James Dutton as Stanhope and John Branwell as The Colonel Credit: Ian Tilton
David Birrell as Osborne Credit: Ian Tilton
Tristan Brooke as Raleigh Credit: Ian Tilton

The first of the Octagon's contributions to the First World War centenary commemorations is an ambitious revival of Sherriff's classic play from only a decade after the end of the real conflict.

Designer James Cotterill has created an authentic-looking officers' dugout in which the whole play takes place, with some intimidating, uneven steps up to the unseen trench above. David Thacker's in-the-round staging focusses attention on the relationships between these men played by a cast of 12 including three third-year acting students from ALRA.

Sherriff claimed that the dialogue was easy to write as he only had to write down what he remembered people saying when he served as an officer in France (a young Laurence Olivier wore Sherriff's own uniform when he played Stanhope in 1928). It portrays very well the boredom and passing of time with only occasional bursts of intense action that constitute much of modern warfare for the men on the ground, with lots of well-observed, inconsequential dialogue that Pinter was later to admire.

The characters are all well-drawn and distinctive in the writing, and all are played with great authenticity and subtlety by a very strong cast. James Dutton is Stanhope, the young but brilliant commander who hits the whisky rather too hard, doesn't sleep enough and is reluctant to go home on leave. David Birrell is his much more experienced second-in-command and confidante, Osborne who is a father figure to his younger superior.

Tristan Brooke plays Raleigh, a new arrival to the front and an old schoolfriend of Stanhope; there are suggestions that strings were pulled to get them together but Stanhope is very unhappy about the situation.

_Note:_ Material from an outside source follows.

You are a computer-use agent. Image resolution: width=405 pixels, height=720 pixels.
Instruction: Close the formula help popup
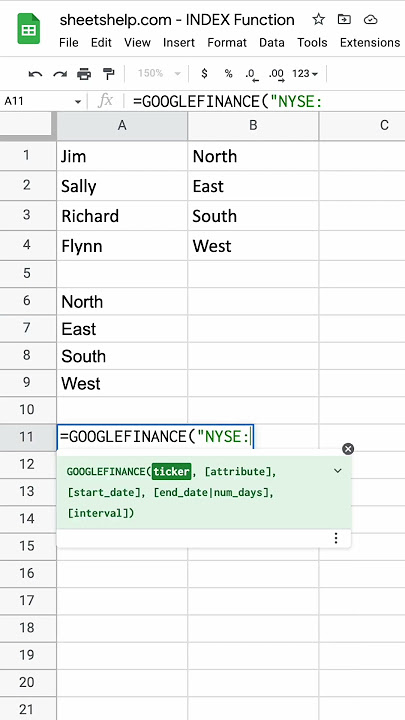[348, 449]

Also in the company are Hibbert (Ciaran Kellgren) who complains of neuralgia but may be faking to get sent home, the Colonel (John Branwell) who is sympathetic when he has to pass on orders that he knows will result in casualties but insists they are carried out, the jokey cook Mason (Michael Shelford), Company Sergeant Major (Colin Connor), Captain Hardy (John Elkington) and Trotter (Richard Graham) who gets an unexpected promotion near the end.

This isn't a play with a political axe to grind or a message for or against the war, but it's difficult to come away with a positive view on how it was fought and led. The German soldiers are said by the characters to be as decent as the British and, as the title suggests, for some of the people we grow to like, this is the end of their journey.

As a commemoration of the people who fought in the First World War, this play brings them alive from the pages of history books and makes them real people with whom we can relate. The Octagon's production isn't just a worthy tribute but a very strong and entertaining piece of theatre and a return to form for director David Thacker.